The only difference with really expensive meters is they may have a scale indicator in the display, so you can read whether the units are ohms or K ohms or M ohms on the display. That's necessary for an auto-ranging meter, but for a manual meter you ought to know what range you set it to.

The reported number is in k ohms - as you'd expect from the scale you chose.

Now the decimal place has moved 2 positions to the right to make the largest display 199.9 kohms. 500 ohms is still 0.5 kohms, so your meter would display 0.5 on this range - correct, but not much precision.

Dave

Reply to
Dave Martindale

They are *both* properly scaled. His meter calls that range "2000 ohms", and displays the result properly as ohms. Your meter calls that range "2 kohms", and displays the result properly as kohms.

The only "problem" is you failing to apply the scale factor implied by the knob setting to the displayed result.

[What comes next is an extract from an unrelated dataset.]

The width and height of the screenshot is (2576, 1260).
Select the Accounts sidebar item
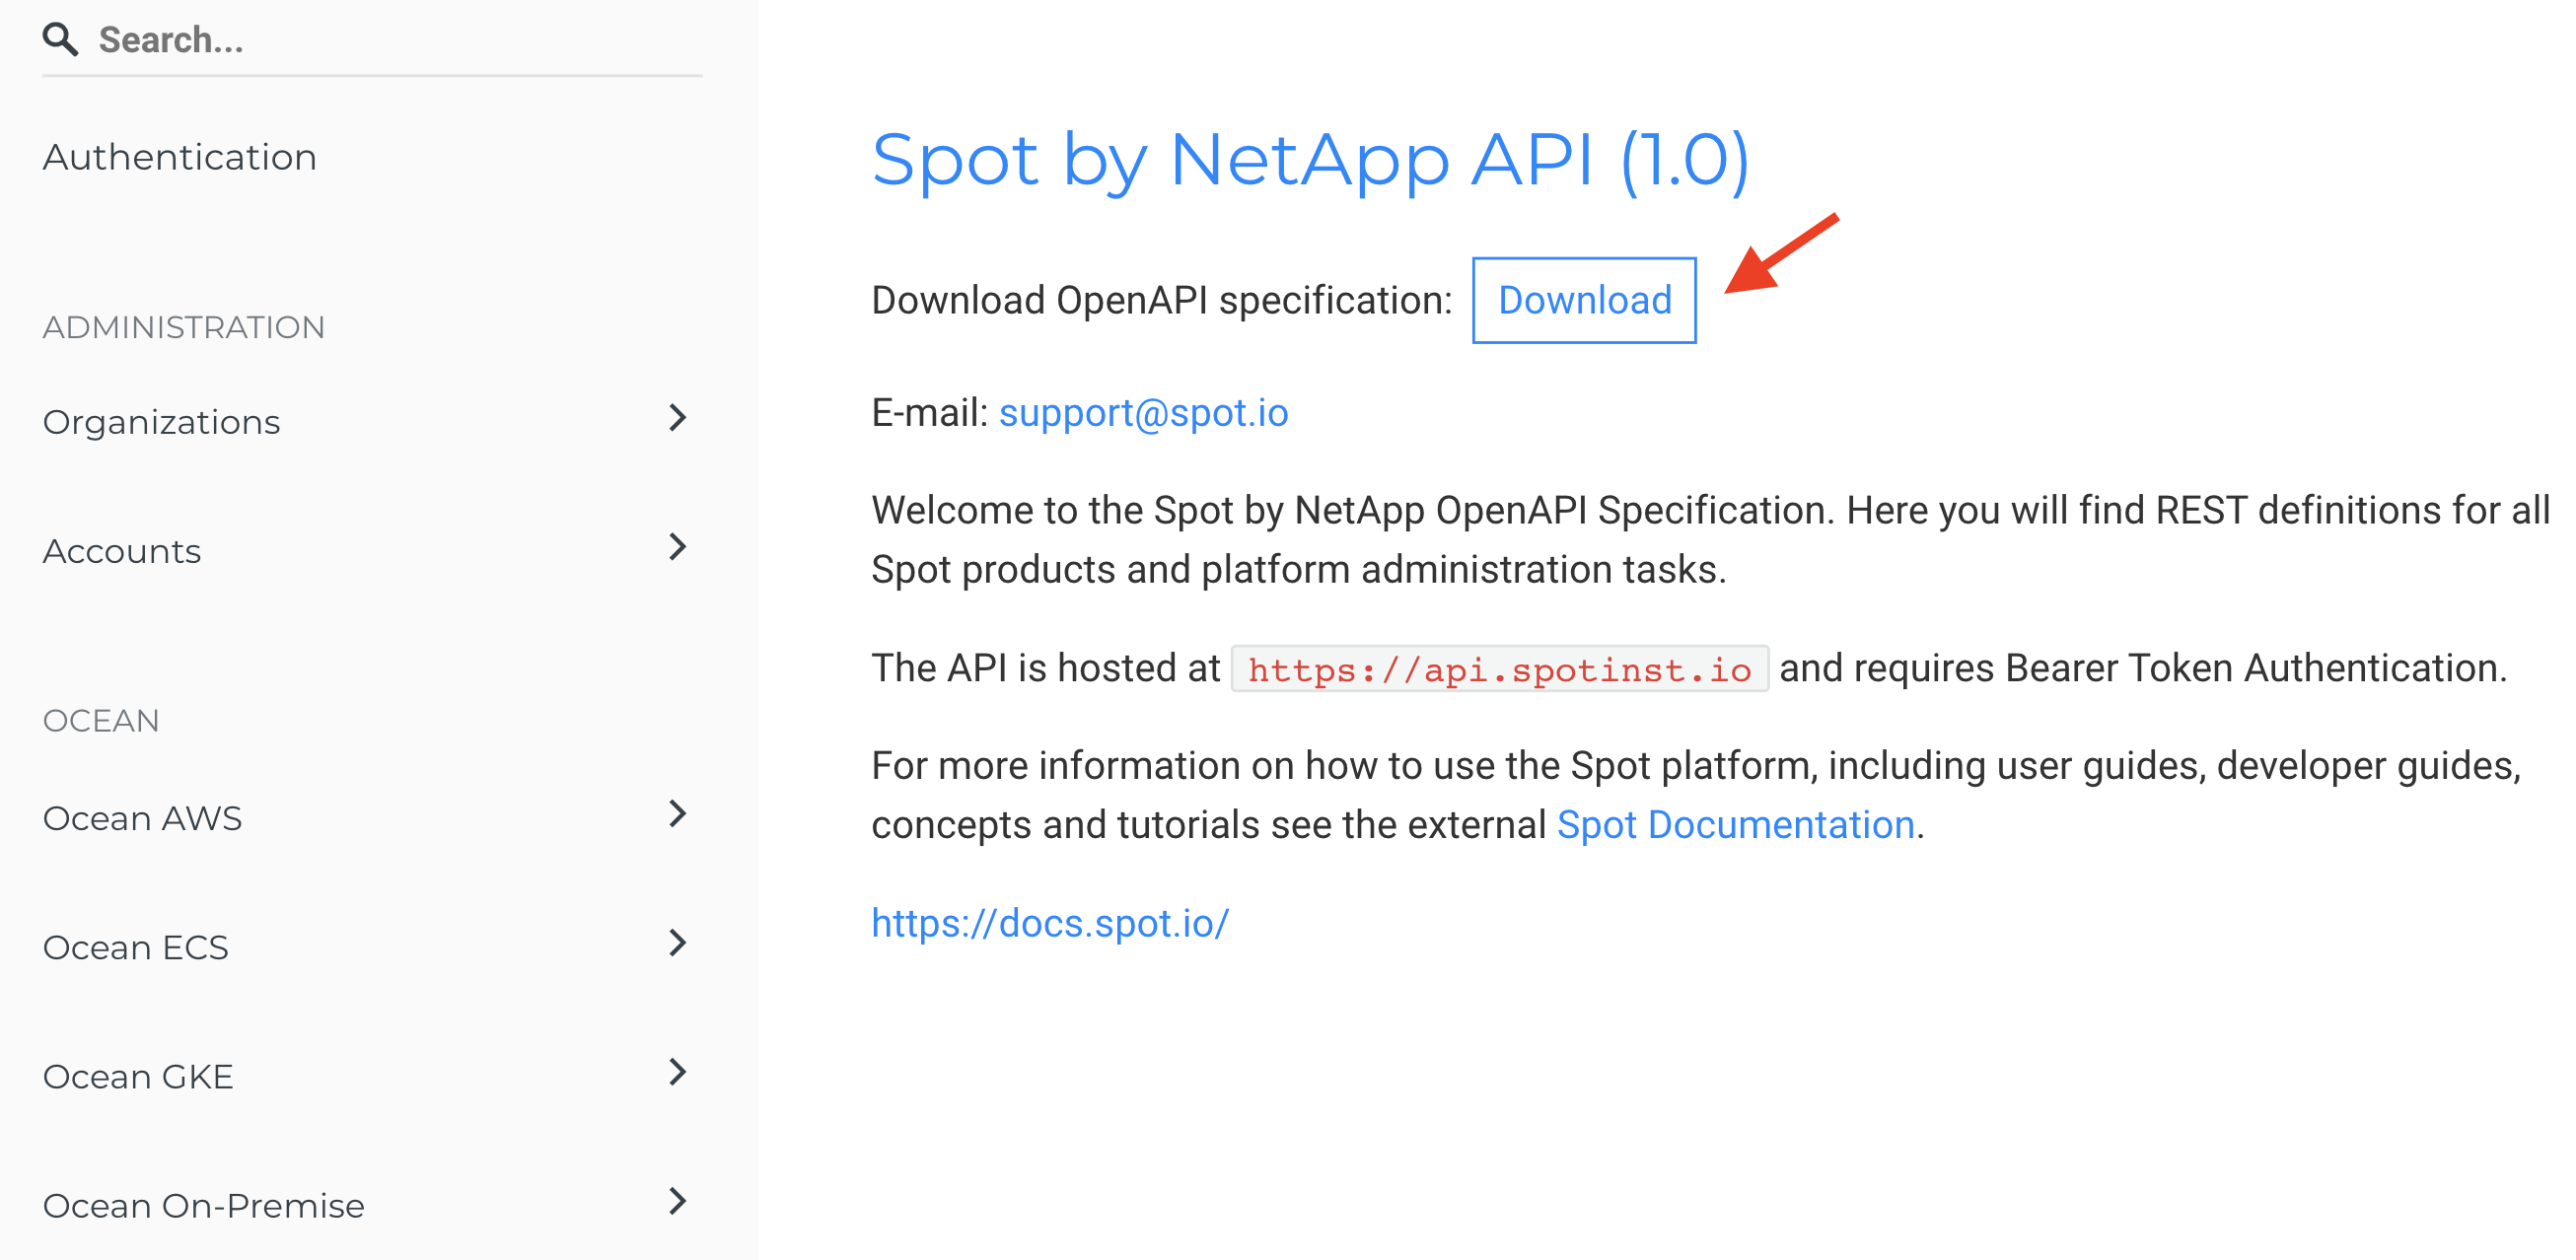(x=122, y=551)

But even if the knob was marked incorrectly (e.g. the scale is labelled

2000 but the display decimal is placed so the largest reading is 1.999), you really ought to be able to figure out how to scale the result yourself. You know what the largest reading is; everything else is proportional. You don't even need the decimal point; it's just a convenience.

Dave

Reply to
Dave Martindale

You can get packets of 5 of whatever ohms you want at Radio Shack for about $2. Likely they are 10% tolerance, if it matters this much you can look for

5% or maybe even
Reply to
Bob M.

Bottom line, folks.

Duff has a $4 digital multi-meter which, with the range properly set to

2k ohms, reads the actual integer ohms. Such behavior is not "unknown".

I got a Chinee Crapsman MM that, in the same circumstance, reports a fraction that needs to be applied to a scale factor of 1k.

My manual sez "the display will indicate the proper decimal point and value".

It lies. There is no mention of the scale factor of 1k. I do not find that it is implied by the upper limit of the range (2k).

Some guys *like* esoteric crypticity in measurement devices. I got no use for it.

This is Chinee BS. I've got a broken analog meter on the workbench. If I can't fix it, I'll likely buy another analog MM. Best to have one of each.

Thx, Peetie

Reply to
Peetie Wheatstraw

Buy as many as you like. They are worthless if you don't know how to use them.

What were you needing a 500 ohm resistor for? What project could you be working on that is more complicated than reading a digital meter?